#### Exercise
Using the records below, copy every line that holds the string "Task".
----- Listed entries
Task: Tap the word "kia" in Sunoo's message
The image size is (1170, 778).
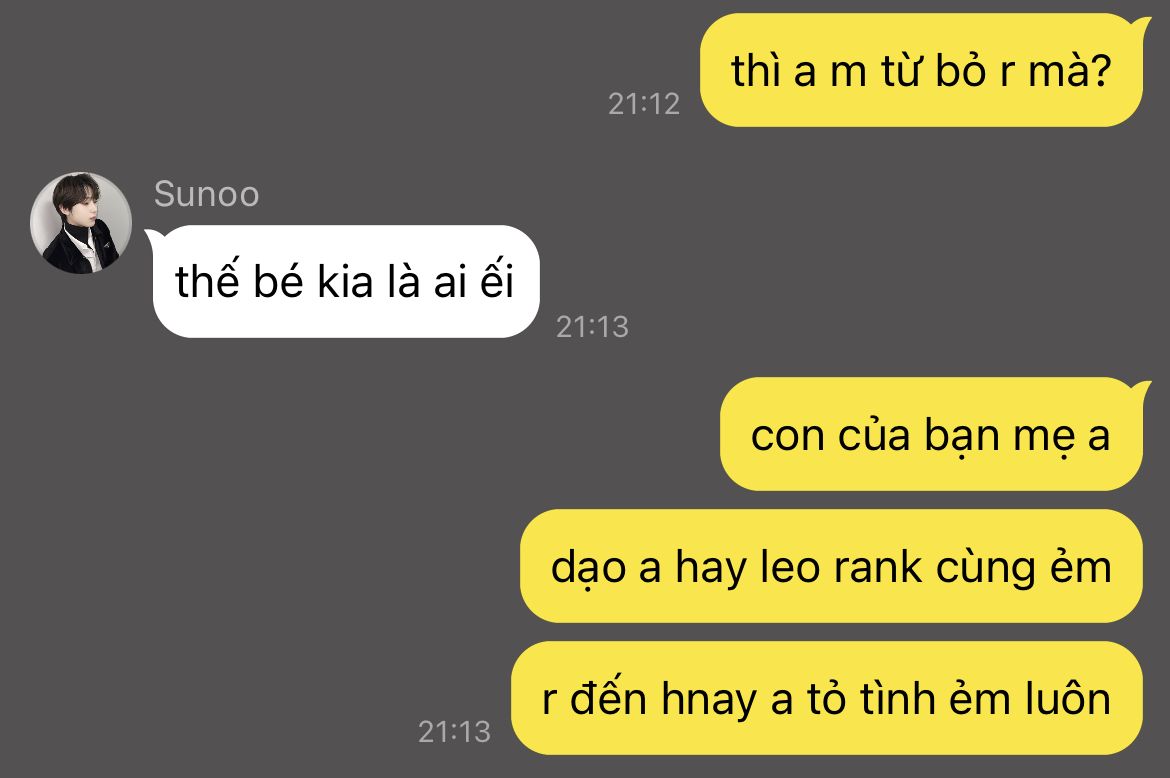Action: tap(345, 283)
----------
----- Listed entries
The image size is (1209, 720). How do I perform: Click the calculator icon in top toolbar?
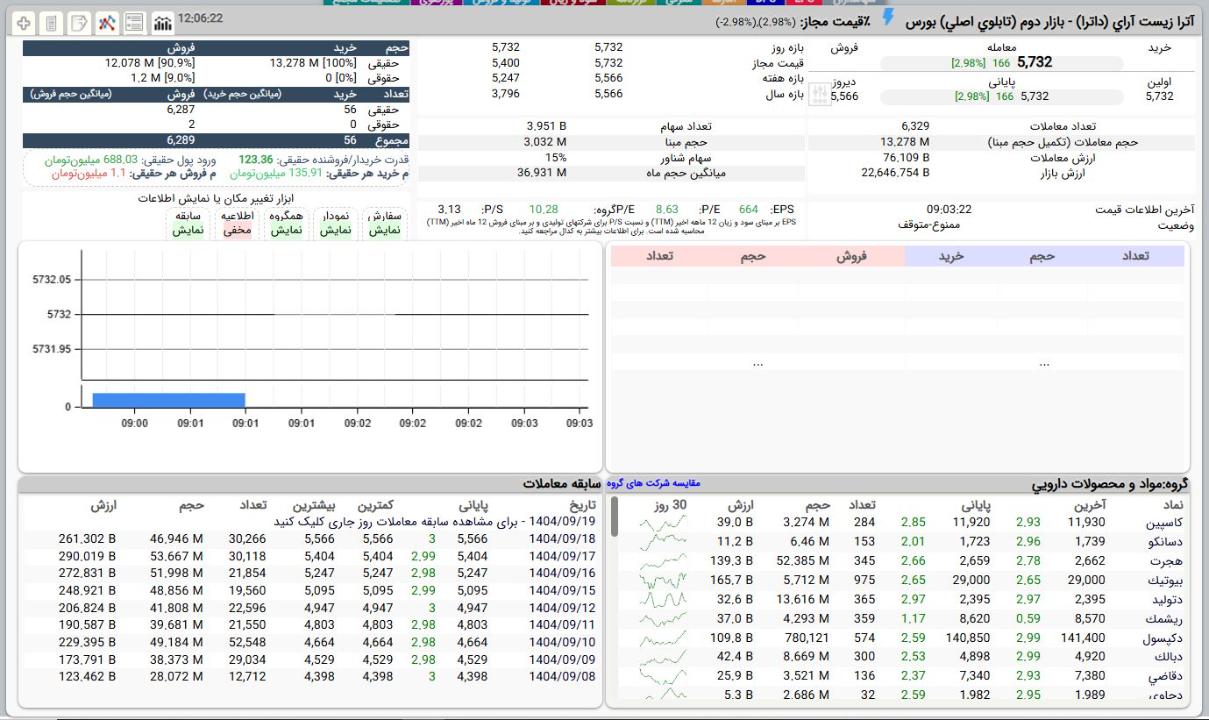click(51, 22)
----------
----- Listed entries
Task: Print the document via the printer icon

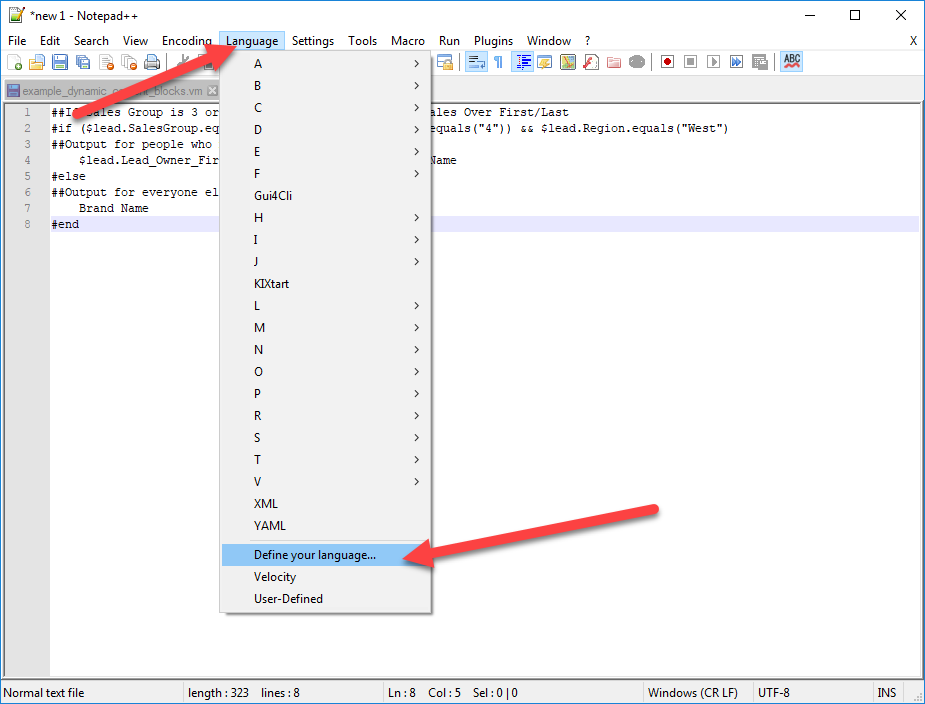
----------
#### Exercise result
Task: Tap the word "kia" in Sunoo's message
Task: Print the document via the printer icon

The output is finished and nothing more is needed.